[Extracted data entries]
--
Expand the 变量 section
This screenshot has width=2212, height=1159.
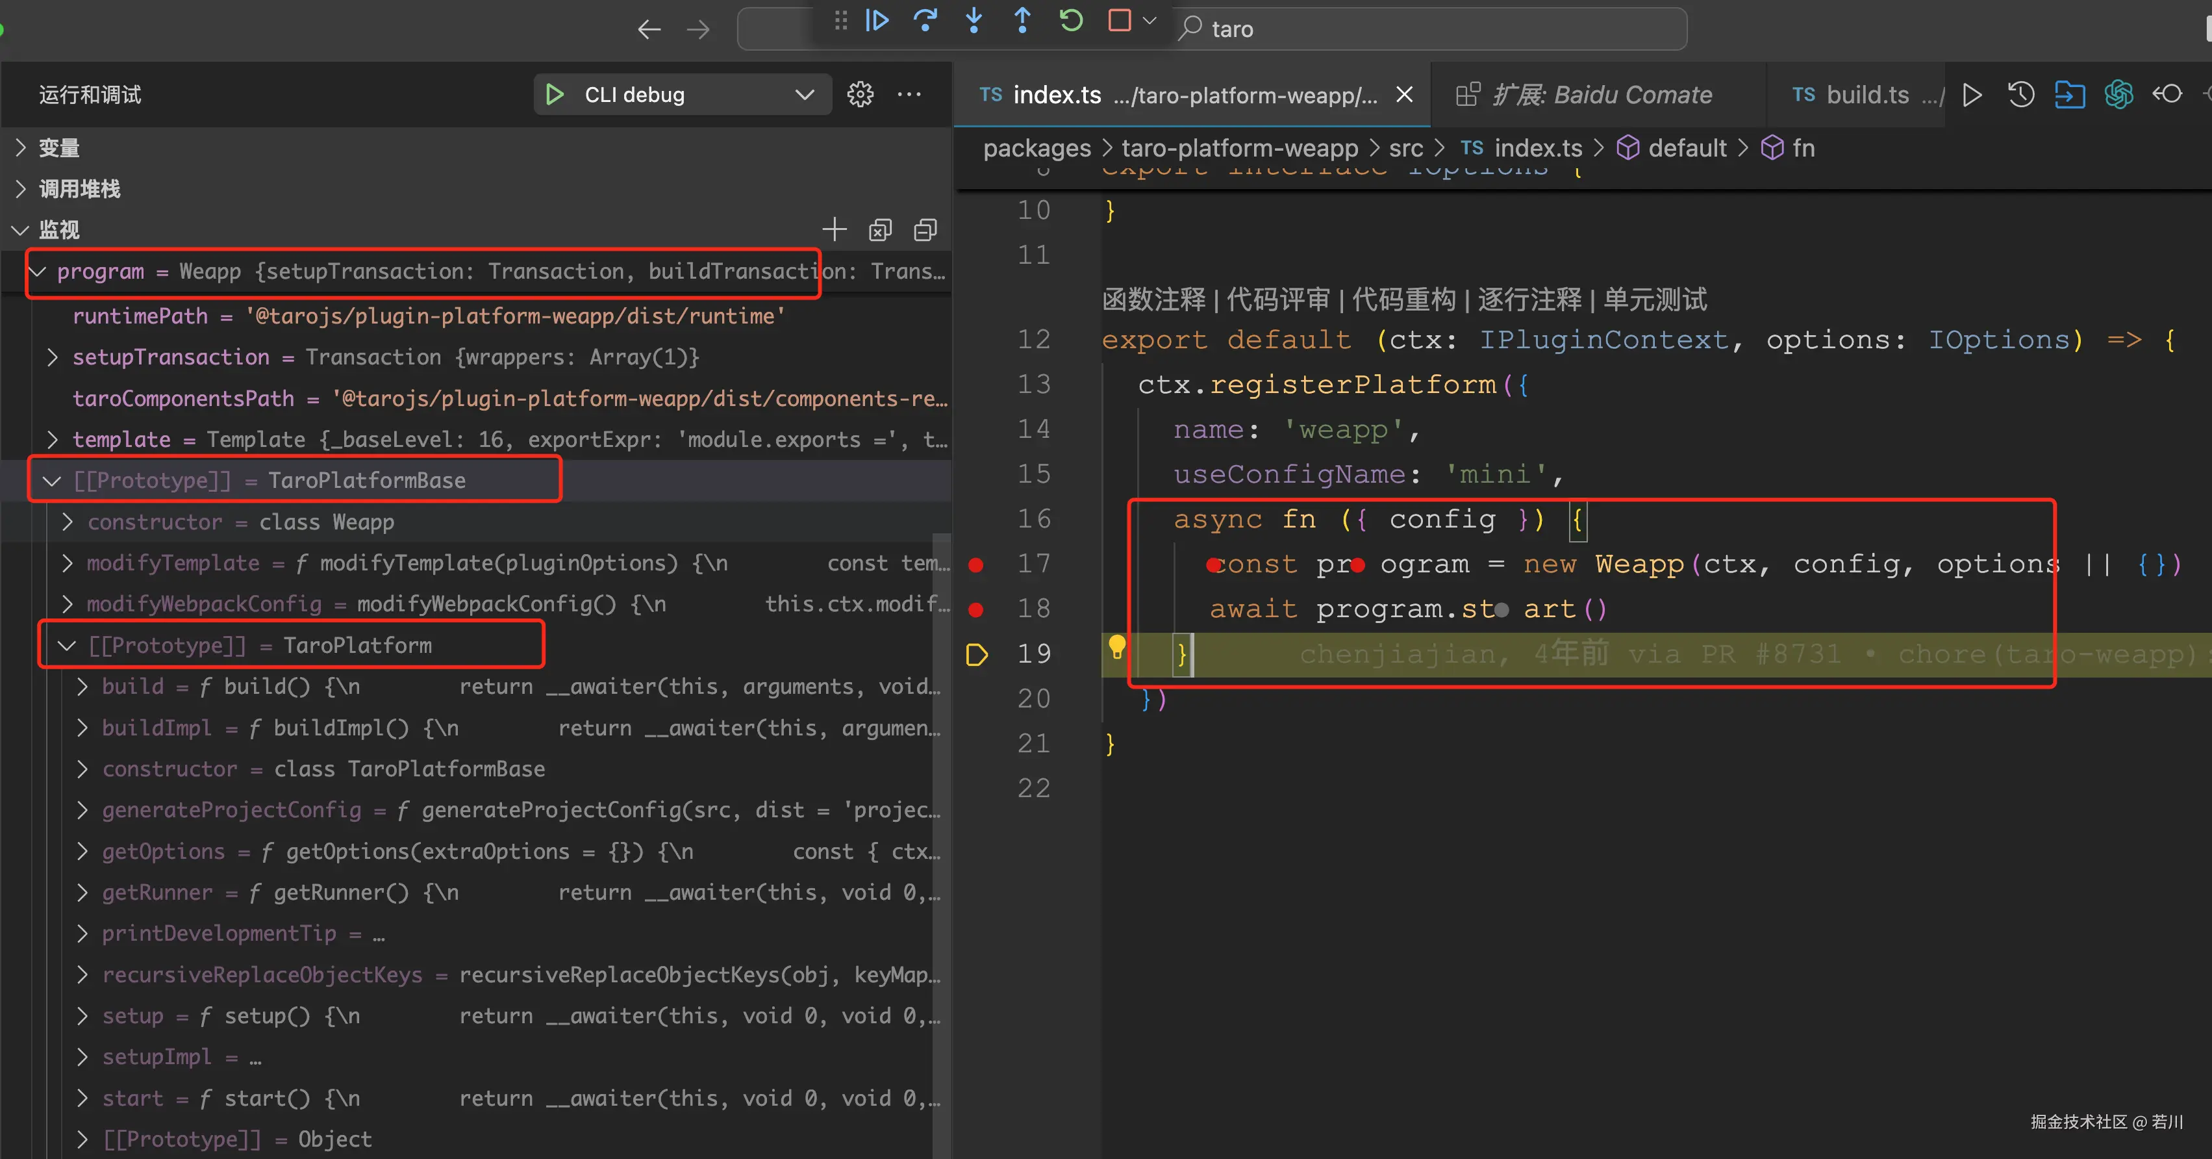pos(58,148)
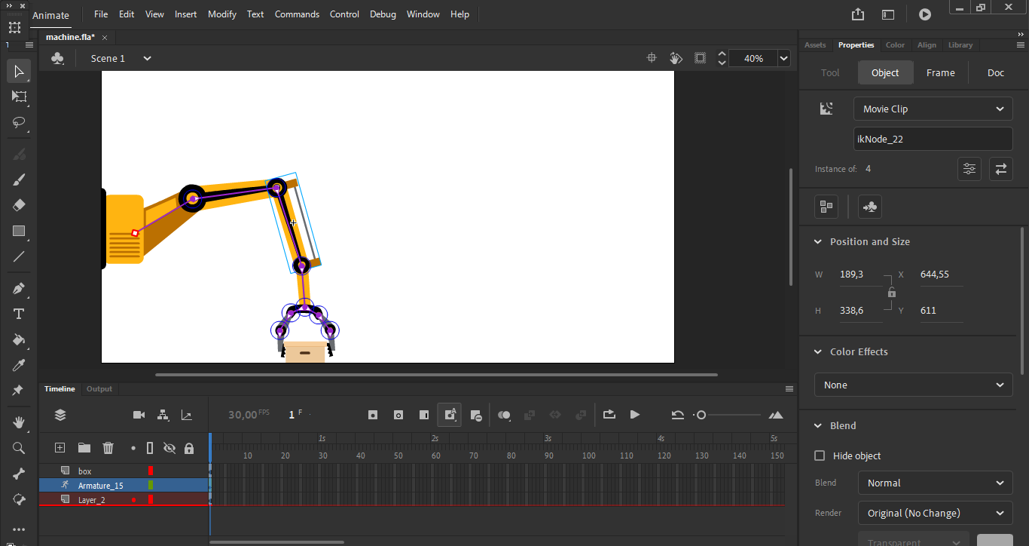Edit the ikNode_22 instance name field
This screenshot has width=1035, height=546.
click(933, 138)
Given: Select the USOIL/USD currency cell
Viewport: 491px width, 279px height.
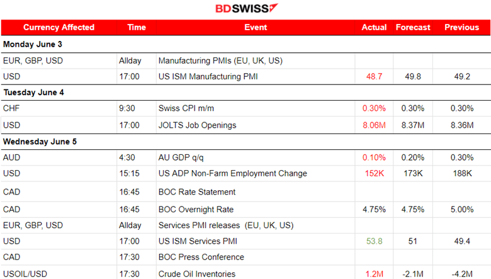Looking at the screenshot, I should coord(25,274).
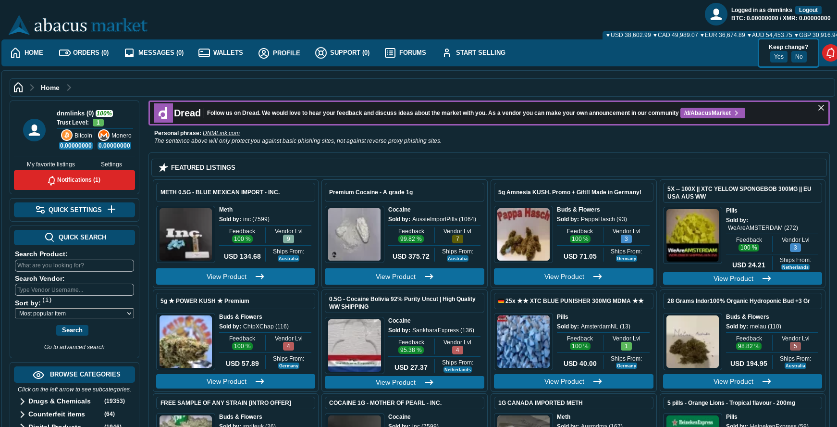The image size is (837, 427).
Task: Open the Go to advanced search link
Action: 74,347
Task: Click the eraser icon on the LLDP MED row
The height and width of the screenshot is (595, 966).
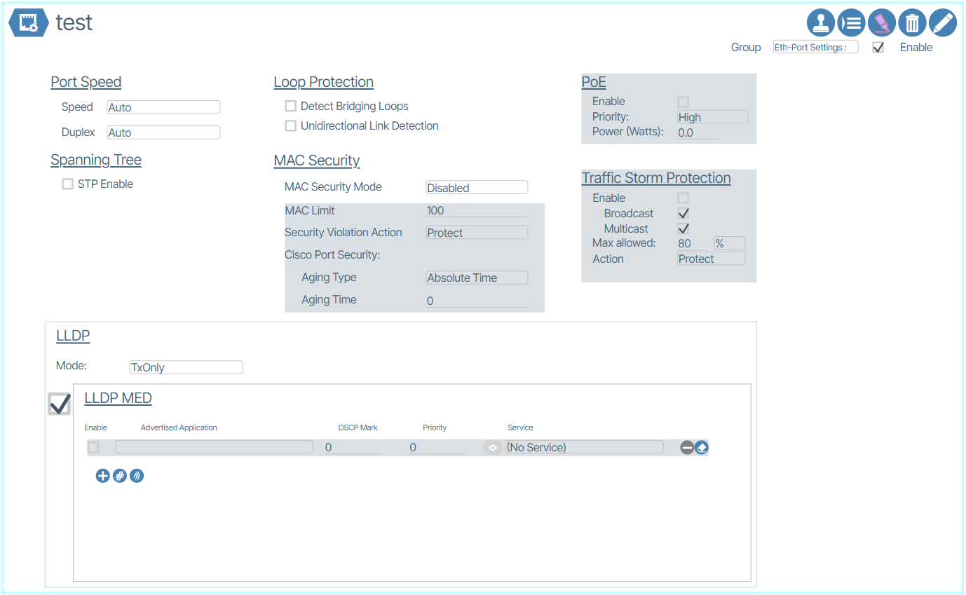Action: pyautogui.click(x=702, y=447)
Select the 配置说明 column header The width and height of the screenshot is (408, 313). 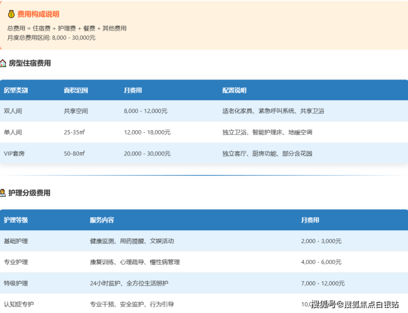point(234,90)
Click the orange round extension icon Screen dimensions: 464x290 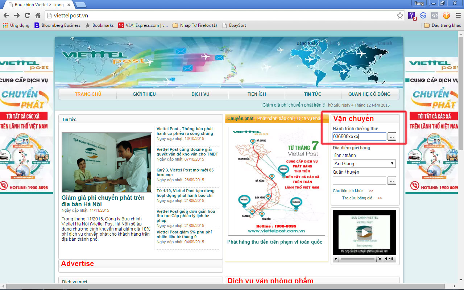(446, 15)
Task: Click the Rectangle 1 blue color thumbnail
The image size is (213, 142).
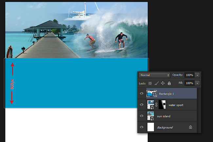Action: (x=149, y=93)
--
▸ **TO DO**
Give only the number of lines in the records above that contain the word "This".

▸ **EXERCISE RESULT**
2